[Pixel coordinate grounding data]
————
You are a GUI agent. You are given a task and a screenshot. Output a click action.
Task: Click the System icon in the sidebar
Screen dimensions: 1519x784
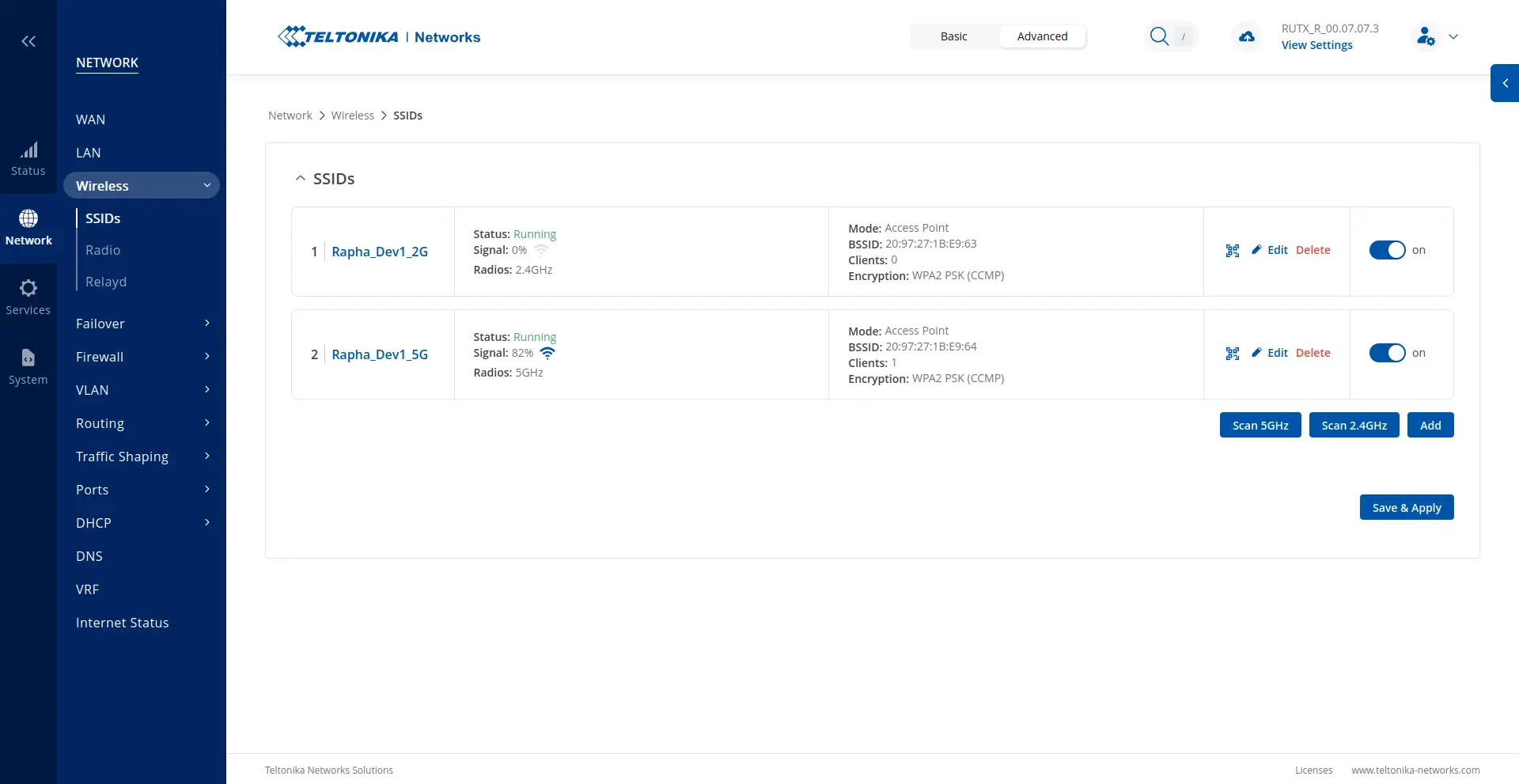(28, 364)
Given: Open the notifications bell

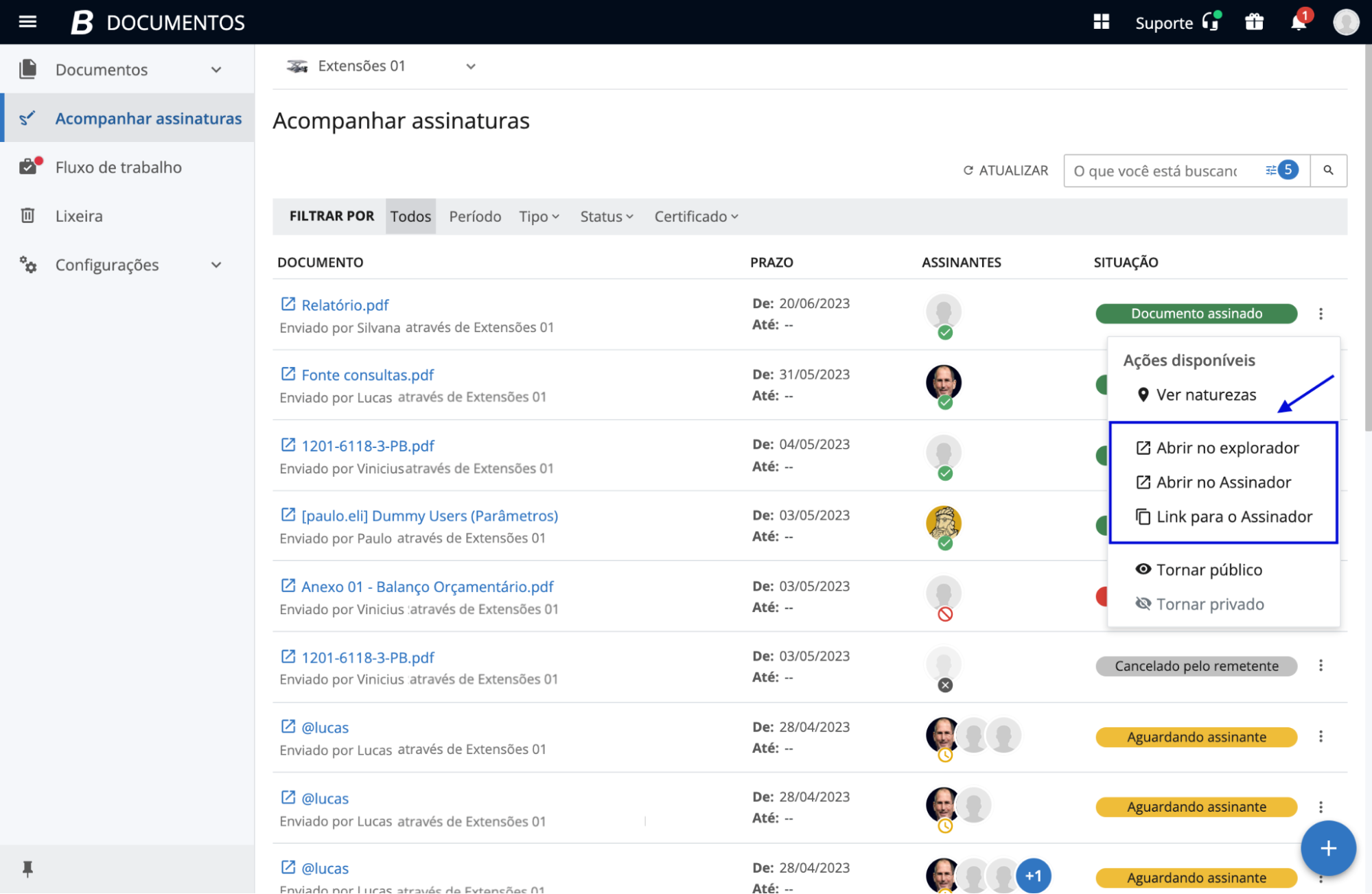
————
■ PROBLEM TO WORK ON ■
Leave out the pictures and print each record exactly as it stands.

■ ANSWER TO THE PROBLEM ■
You are a GUI agent. You are given a task and a screenshot. Output a click action.
Task: Click the System icon in the sidebar
Screen dimensions: 1519x784
(28, 364)
Given: Open the notifications bell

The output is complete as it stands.